On June 7, 2016, the Wall Street Journal reported on public comments offered that same day by Robert B. Baker, Assistant Regional Director of the SEC Division of Enforcement’s Asset Management Unit at the agency’s Boston Regional Office during the SuperReturn U.S. conference in Boston. According to the Wall Street Journal, Mr. Baker described the action against Blackstreet as being “the first case of a private-equity adviser violating section 15(a) of the [Securities Exchange Act of 1934] for acting as a broker and failing to register as a broker.”  Mr. Baker cautioned that “[a]dvisers should be carefully considering whether their conduct violates this rule” and further that “[a]ny private-equity adviser that doesn’t have a broker-dealer registration and is earning transaction fees—I’m not saying that’s a violation—but it creates a question.”

Based on this finding, private equity fund managers should examine their own activities and consider whether the nature of services and compensation related to portfolio company transactions gives rise to an obligation to register as a “broker.”
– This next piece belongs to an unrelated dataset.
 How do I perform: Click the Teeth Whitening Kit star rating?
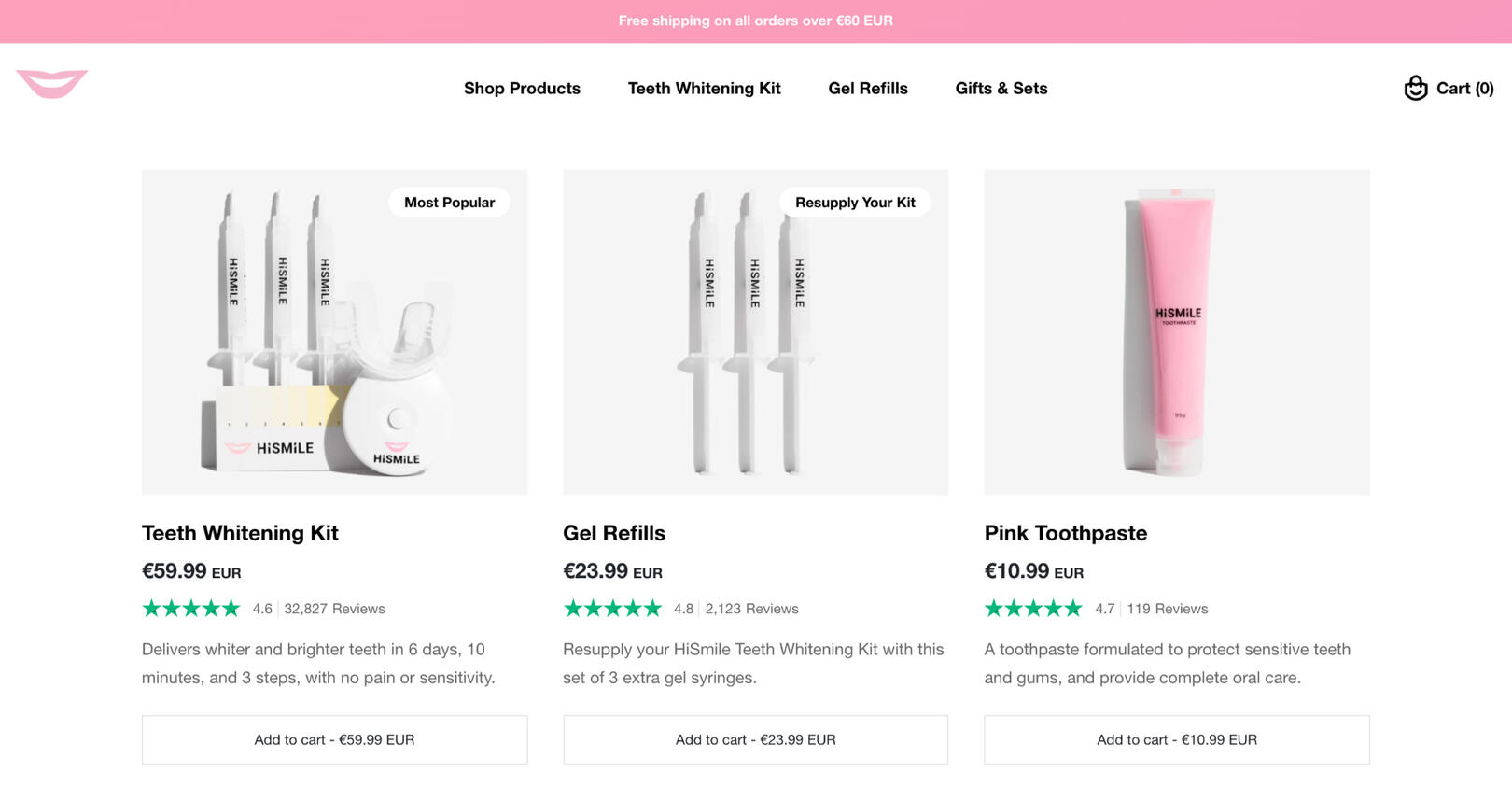(190, 609)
[1] Speech, A Few Observations in the Private Fund Space, David W. Blass, Chief Counsel, SEC Division of Trading and Markets (Apr. 5, 2013), available at

[2] On February 4, 2014, Mr. Blass authored a revised no-action letter on behalf of the SEC’s Division of Trading and Markets which allowed relief from the Exchange Act’s broker registration requirements for persons and entities meeting the criteria for being classified as an “M&A Broker” and engaged in certain types of transactions.  Generally, an “M&A Broker” for purposes of the no action letter is a person engaged in the business of effecting securities transactions solely in connection with the transfer of ownership and control of a privately-held company through the purchase, sale, exchange, issuance, repurchase, or redemption of, or a business combination involving, securities or assets of the company, to a buyer that will actively operate the company or the business conducted with the assets of the company. The relief, however, is contingent upon a number of transaction-specific conditions, including prohibitions against the M&A Broker and its affiliates having custody or control of funds or securities in connection with the transaction, having the ability to bind the parties to the transaction, and providing financing for the transaction.  Accordingly, the no-action relief may be of limited use to many private equity firms engaged in these activities and it would appear that the conduct engaged in by Blackstreet was not in compliance with the parameters of this no-action relief.